Hoy, día de Navidad, es un día alegre, un día feliz; porque
recordamos que Dios se hizo hombre y nos elevó a todos a la categoría de hijos,
herederos de su reino de amor y paz, por eso, tras el silencio del Adviento, la
liturgia nos invita a cantar con los ángeles: Gloria a Dios en el cielo, y en
la tierra paz a los hombres que ama el Señor.
Toda la liturgia de hoy es un gran manantial de gozo y
alegría.

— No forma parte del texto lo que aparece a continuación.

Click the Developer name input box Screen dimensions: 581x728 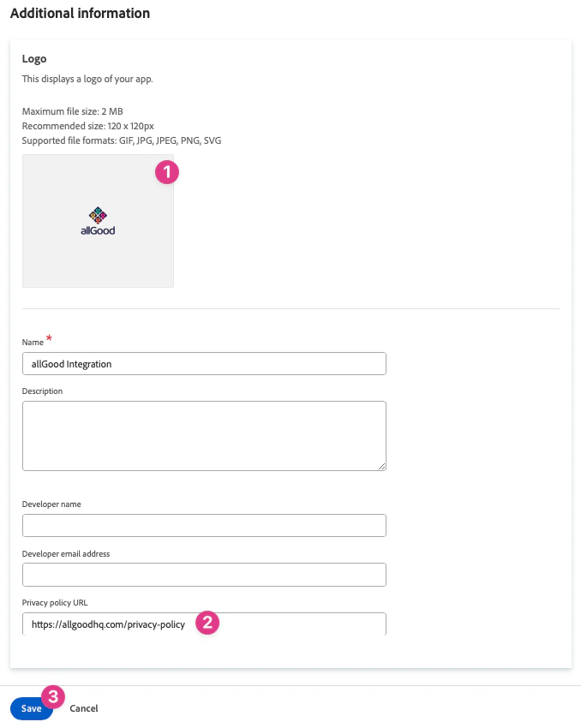pyautogui.click(x=203, y=525)
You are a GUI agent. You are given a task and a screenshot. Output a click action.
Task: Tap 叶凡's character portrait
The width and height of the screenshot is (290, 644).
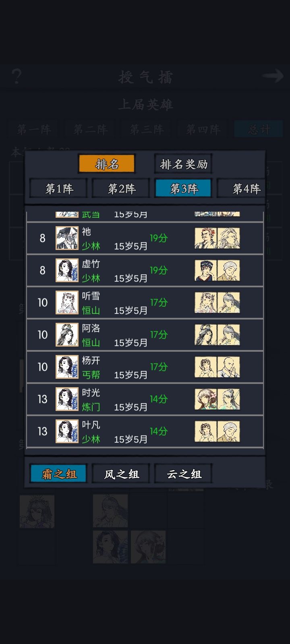(67, 431)
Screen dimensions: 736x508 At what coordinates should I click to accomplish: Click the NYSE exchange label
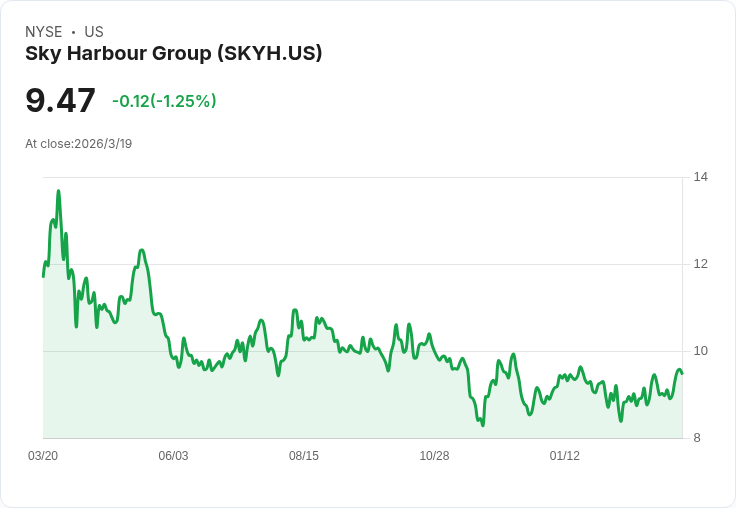point(44,32)
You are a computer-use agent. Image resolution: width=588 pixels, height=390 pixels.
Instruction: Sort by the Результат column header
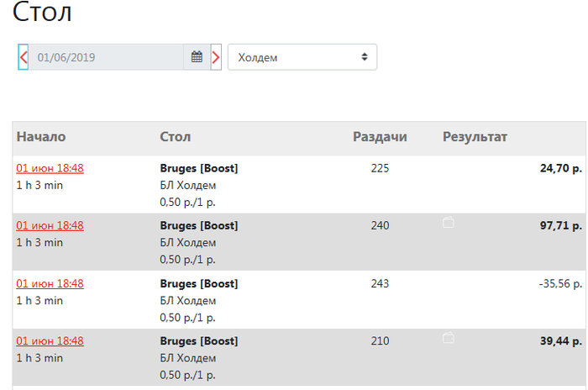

Las lecturas nos revelan quien es el Niño de Belén, cuyo nacimiento
celebramos, pobre y humilde en un establo, frágil como toda criatura, pero
grande como Dios y Salvador.
Y es que lo que para el Antiguo Testamento era una profecía,
una victoria anunciada por Isaías en la primera lectura, quien, en su profecía,
habla de la alegría que hay en Sión porque su Dios es Rey, porque sus pies
están sobre los montes, y son los pies del mensajero que anuncia la paz, que
trae la buena nueva, que pregona la victoria; se vuelve una realidad en el
Nuevo Testamento, porque Dios nos ha hablado por medio de su Hijo, como dice la
carta a los Hebreos; porque el Verbo se hizo carne y habitó entre nosotros.
El misterio de Dios
nos inunda con la encarnación de Jesús, un hombre como nosotros, que desde las
frágiles manitas de un recién nacido nos muestra el abrazo misericordioso de
Dios que viene a nuestro encuentro. El altísimo, el insondable, el inefable se
ha hecho uno de nosotros y nos coloca en un cara a cara con ese Dios eterno que
viene al encuentro de la humanidad.
Dejémonos encontrar
hoy, una vez más, por Dios. Mirémoslo en ese Niño recién nacido, en brazos de
su Madre, bajo la mirada de san José. Seamos un pastor más en el pesebre,
arrodillados ante Él. Porque ese Niño pequeño, pobre, débil, envuelto en
pañales y recostado entre las pajas en un pesebre, va a salvar a la humanidad.
Mn. Ramón Clavería Adiego;
Director espiritual de Abril Romero.